Items from a dataset
BEGIN
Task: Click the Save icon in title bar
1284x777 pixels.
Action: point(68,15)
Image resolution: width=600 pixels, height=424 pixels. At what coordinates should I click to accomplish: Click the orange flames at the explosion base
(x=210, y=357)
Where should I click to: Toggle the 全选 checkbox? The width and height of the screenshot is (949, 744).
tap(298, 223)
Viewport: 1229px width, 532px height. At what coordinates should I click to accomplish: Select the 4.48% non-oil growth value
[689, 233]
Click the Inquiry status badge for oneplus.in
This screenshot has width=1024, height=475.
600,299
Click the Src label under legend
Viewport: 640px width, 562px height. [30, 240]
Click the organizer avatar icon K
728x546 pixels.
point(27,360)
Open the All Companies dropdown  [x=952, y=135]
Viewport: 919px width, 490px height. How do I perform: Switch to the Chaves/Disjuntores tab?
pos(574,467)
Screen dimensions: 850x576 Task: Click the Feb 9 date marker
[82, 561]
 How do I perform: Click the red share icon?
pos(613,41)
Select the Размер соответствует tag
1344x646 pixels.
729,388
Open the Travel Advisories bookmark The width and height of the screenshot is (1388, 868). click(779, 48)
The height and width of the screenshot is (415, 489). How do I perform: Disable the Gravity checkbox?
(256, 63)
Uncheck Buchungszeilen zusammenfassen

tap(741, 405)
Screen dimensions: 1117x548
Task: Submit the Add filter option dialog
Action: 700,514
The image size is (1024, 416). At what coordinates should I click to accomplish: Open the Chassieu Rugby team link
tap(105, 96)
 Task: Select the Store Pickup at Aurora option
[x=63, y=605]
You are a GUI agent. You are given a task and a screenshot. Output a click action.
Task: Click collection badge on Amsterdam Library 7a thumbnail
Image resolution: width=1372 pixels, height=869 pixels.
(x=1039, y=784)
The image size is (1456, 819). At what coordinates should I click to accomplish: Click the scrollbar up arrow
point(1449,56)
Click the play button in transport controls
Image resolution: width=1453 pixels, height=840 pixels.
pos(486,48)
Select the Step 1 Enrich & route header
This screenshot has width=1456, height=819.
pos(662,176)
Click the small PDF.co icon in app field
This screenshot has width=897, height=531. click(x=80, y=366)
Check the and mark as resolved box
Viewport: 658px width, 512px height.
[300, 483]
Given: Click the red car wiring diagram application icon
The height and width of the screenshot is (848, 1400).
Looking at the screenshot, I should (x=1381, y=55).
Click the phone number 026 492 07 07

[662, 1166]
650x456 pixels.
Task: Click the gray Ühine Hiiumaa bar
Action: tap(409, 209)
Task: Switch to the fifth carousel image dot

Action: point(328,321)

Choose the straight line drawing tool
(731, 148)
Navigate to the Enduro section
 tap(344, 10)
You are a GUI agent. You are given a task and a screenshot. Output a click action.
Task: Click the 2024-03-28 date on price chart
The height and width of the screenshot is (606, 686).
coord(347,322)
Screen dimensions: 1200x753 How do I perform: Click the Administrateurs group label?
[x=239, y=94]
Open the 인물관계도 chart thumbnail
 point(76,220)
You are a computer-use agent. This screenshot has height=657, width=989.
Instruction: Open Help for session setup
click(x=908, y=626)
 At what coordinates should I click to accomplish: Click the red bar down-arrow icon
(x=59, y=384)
END
**WORK INSTRUCTIONS:** Every entry, written out exactly, is what the response should contain.

**ANSWER TO THIS EXERCISE:**
Task: Click the Save icon in title bar
1284x777 pixels.
Action: point(68,15)
Image resolution: width=600 pixels, height=424 pixels. At what coordinates should I click to accomplish: Click the orange flames at the explosion base
(x=210, y=357)
Where should I click to: Toggle the 全选 checkbox? The width and height of the screenshot is (949, 744).
tap(298, 223)
Viewport: 1229px width, 532px height. At what coordinates should I click to accomplish: Select the 4.48% non-oil growth value
[689, 233]
Click the Inquiry status badge for oneplus.in
This screenshot has width=1024, height=475.
600,299
Click the Src label under legend
Viewport: 640px width, 562px height. [30, 240]
Click the organizer avatar icon K
728x546 pixels.
point(27,360)
Open the All Companies dropdown  [x=952, y=135]
Viewport: 919px width, 490px height. How do I perform: Switch to the Chaves/Disjuntores tab?
pos(574,467)
Screen dimensions: 850x576 Task: Click the Feb 9 date marker
[82, 561]
 How do I perform: Click the red share icon?
pos(613,41)
Select the Размер соответствует tag
1344x646 pixels.
729,388
Open the Travel Advisories bookmark The width and height of the screenshot is (1388, 868). click(779, 48)
The height and width of the screenshot is (415, 489). How do I perform: Disable the Gravity checkbox?
(256, 63)
Uncheck Buchungszeilen zusammenfassen

tap(741, 405)
Screen dimensions: 1117x548
Task: Submit the Add filter option dialog
Action: 700,514
The image size is (1024, 416). At what coordinates should I click to accomplish: Open the Chassieu Rugby team link
tap(105, 96)
 Task: Select the Store Pickup at Aurora option
[x=63, y=605]
You are a GUI agent. You are given a task and a screenshot. Output a click action.
Task: Click collection badge on Amsterdam Library 7a thumbnail
Image resolution: width=1372 pixels, height=869 pixels.
(x=1039, y=784)
The image size is (1456, 819). At what coordinates should I click to accomplish: Click the scrollbar up arrow
point(1449,56)
Click the play button in transport controls
Image resolution: width=1453 pixels, height=840 pixels.
pos(486,48)
Select the Step 1 Enrich & route header
This screenshot has width=1456, height=819.
pos(662,176)
Click the small PDF.co icon in app field
This screenshot has width=897, height=531. click(x=80, y=366)
Check the and mark as resolved box
Viewport: 658px width, 512px height.
[300, 483]
Given: Click the red car wiring diagram application icon
The height and width of the screenshot is (848, 1400).
Looking at the screenshot, I should (x=1381, y=55).
Click the phone number 026 492 07 07

[662, 1166]
650x456 pixels.
Task: Click the gray Ühine Hiiumaa bar
Action: tap(409, 209)
Task: Switch to the fifth carousel image dot

Action: point(328,321)

Choose the straight line drawing tool
(731, 148)
Navigate to the Enduro section
 tap(344, 10)
You are a GUI agent. You are given a task and a screenshot. Output a click action.
Task: Click the 2024-03-28 date on price chart
The height and width of the screenshot is (606, 686).
coord(347,322)
Screen dimensions: 1200x753 How do I perform: Click the Administrateurs group label?
[x=239, y=94]
Open the 인물관계도 chart thumbnail
 point(76,220)
You are a computer-use agent. This screenshot has height=657, width=989.
Instruction: Open Help for session setup
click(x=908, y=626)
 At what coordinates should I click to accomplish: Click the red bar down-arrow icon
(x=59, y=384)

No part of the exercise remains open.